1 "Sagum." This was the cloak worn by the Roman soldiers and inferior officers, in contradistinction to the "paludamentum" of the general and superior officers. It was open in the front, and usually, though not always, fastened across the shoulders by a clasp. It was thick, and made of wool.

2 This story is given also by Plutarch, in the life of Demetrius. Lysimachus was a Macedonian by birth, but son of Agathocles, a serf of Thessaly. Through his great courage, he became one of the body-guard of Alexander. Quintus Curtius tells us that, when hunting in Syria, he killed a lion of immense size single-handed, though not without receiving severe wounds in the contest. The same author looks upon this as the probable origin of the story here referred to by Pliny.

3 This is mentioned by many ancient authors; by Plutarch, Pausanias, Seneca, Justin, and by Quintus Curtius, who thinks that the account usually given is fabulous.—B.

4 Related by Plutarch, as among the acts of extravagance and folly, committed by Antony, which gave much disgust to the grave and respectable citizens of Rome.—B.

5 A famous courtezan of the time of Cicero; being originally the freed- woman and mistress of Volumnius Eutrapelus, and then successively the mistress of Antony and the poet Gallus, who mentioned her in his poems under the name of Lycoris; she did not, however, continue faithful to him.

6 Aulus Gellius, B. v. c. 14, and Ælian, Anim. Nat. B. viii. c. 48, relate a similar anecdote of Androclus or Androcles, who extracted a thorn from the foot of a lion.—B.

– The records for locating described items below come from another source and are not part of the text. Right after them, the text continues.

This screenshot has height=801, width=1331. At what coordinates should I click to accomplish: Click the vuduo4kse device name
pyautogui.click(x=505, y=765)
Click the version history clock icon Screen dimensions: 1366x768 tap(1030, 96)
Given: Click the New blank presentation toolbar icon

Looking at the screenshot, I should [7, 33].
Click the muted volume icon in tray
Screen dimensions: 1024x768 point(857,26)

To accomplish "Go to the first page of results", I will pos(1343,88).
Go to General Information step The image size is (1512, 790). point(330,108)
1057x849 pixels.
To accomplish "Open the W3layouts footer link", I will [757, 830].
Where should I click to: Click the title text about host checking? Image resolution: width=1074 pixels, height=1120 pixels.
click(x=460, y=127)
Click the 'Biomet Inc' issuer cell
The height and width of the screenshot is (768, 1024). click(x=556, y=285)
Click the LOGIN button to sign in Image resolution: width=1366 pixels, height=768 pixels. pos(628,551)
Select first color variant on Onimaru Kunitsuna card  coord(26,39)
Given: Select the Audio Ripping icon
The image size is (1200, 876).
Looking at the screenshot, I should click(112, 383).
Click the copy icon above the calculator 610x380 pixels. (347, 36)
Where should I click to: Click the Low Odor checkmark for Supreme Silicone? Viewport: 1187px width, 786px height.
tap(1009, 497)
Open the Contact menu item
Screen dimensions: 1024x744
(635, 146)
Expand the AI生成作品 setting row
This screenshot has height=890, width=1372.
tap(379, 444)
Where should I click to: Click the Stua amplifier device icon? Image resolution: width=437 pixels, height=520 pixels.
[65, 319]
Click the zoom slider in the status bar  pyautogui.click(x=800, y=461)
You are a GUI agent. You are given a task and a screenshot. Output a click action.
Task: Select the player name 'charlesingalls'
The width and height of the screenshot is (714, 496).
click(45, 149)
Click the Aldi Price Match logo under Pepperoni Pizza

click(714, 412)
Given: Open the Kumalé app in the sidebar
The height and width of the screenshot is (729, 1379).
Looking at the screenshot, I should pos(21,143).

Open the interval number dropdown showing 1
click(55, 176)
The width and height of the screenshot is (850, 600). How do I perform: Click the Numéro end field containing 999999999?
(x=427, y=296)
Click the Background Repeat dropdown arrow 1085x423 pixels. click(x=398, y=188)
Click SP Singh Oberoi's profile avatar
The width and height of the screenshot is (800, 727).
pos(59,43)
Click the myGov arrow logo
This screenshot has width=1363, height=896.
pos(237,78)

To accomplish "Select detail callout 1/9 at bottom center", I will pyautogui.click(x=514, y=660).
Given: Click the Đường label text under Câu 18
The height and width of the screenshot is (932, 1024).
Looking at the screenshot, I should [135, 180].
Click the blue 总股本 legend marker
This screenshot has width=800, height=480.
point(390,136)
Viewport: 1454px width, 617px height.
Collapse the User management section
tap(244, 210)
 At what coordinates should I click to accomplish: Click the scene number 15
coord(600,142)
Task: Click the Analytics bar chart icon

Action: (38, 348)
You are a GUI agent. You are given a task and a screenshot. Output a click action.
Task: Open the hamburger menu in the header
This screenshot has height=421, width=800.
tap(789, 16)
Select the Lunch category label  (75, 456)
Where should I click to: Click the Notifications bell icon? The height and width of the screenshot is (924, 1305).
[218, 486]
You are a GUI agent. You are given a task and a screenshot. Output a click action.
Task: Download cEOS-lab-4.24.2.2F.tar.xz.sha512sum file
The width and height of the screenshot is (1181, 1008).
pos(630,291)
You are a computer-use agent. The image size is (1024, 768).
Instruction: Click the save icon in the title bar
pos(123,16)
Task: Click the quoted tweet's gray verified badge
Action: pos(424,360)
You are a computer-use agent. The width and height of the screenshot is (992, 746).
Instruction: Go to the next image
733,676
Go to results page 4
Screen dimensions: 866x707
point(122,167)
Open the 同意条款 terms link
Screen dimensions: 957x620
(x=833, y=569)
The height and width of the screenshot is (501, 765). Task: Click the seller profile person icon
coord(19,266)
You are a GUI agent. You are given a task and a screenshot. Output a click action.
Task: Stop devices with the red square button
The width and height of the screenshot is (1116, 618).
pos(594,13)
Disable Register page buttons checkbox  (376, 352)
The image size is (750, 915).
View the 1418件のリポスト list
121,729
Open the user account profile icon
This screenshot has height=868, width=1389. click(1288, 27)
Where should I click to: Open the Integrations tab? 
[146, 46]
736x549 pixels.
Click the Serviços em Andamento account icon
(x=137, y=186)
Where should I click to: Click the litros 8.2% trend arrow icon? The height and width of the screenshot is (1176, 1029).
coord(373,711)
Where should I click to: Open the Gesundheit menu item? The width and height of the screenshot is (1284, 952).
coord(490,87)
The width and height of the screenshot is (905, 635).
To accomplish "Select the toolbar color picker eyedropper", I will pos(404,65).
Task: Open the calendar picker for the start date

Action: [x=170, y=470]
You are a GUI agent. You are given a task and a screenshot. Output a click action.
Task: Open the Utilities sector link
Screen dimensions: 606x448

7 The text is in a state of extreme confusion here, and so hopelessly man- gled, that we can only guess at the sense of it. In Sillig's edition, which is generally followed, it runs to this effect: "Neque profugienti, cum potuisset, fera institerat et procumbens ad arborem hiatu quo terruerat miserationem quærebat. Os morsu avidiore inhæserat dentibus cruciabatque inedia, turn pœna in ipsis ejus telis suspectantem ac velut mutis precibus orantem, dum fortuitu fidens non est contra feram; multoque diutius miraculo quam metu cessatum est." Thus paraphrased by Sillig, who devotes a long Note to it: "The lion, therefore, being tormented by hunger and excessive pain, and thus punishing himself for his greediness in his own weapons (his teeth), looked up, and besought Elpis with silent prayers, as it were, not, as he trusted to the protection fortuitously given by the branches, to show himself distrustful of a wild beast."

8 This remark refers to what Pliny has related in c. 5, respecting the sagacity of the elephant.—B.

9 Cuvier remarks, that this "panthera" is not the same as the πάνθηρ of the Greeks. From the description of its spots and other circumstances, he thinks that it was one of the African animals, known by modern naturalists as the leopard, which appear to have been confounded by the Romans with the panther. The term "leopardus " is not met with until after the age of Pliny; it was supposed to be the produce of the pardus, or male panther, and the lioness.—B.

10 "Assectatoris sapientiæ"—"A follower of wisdom;" meaning a "philosopher."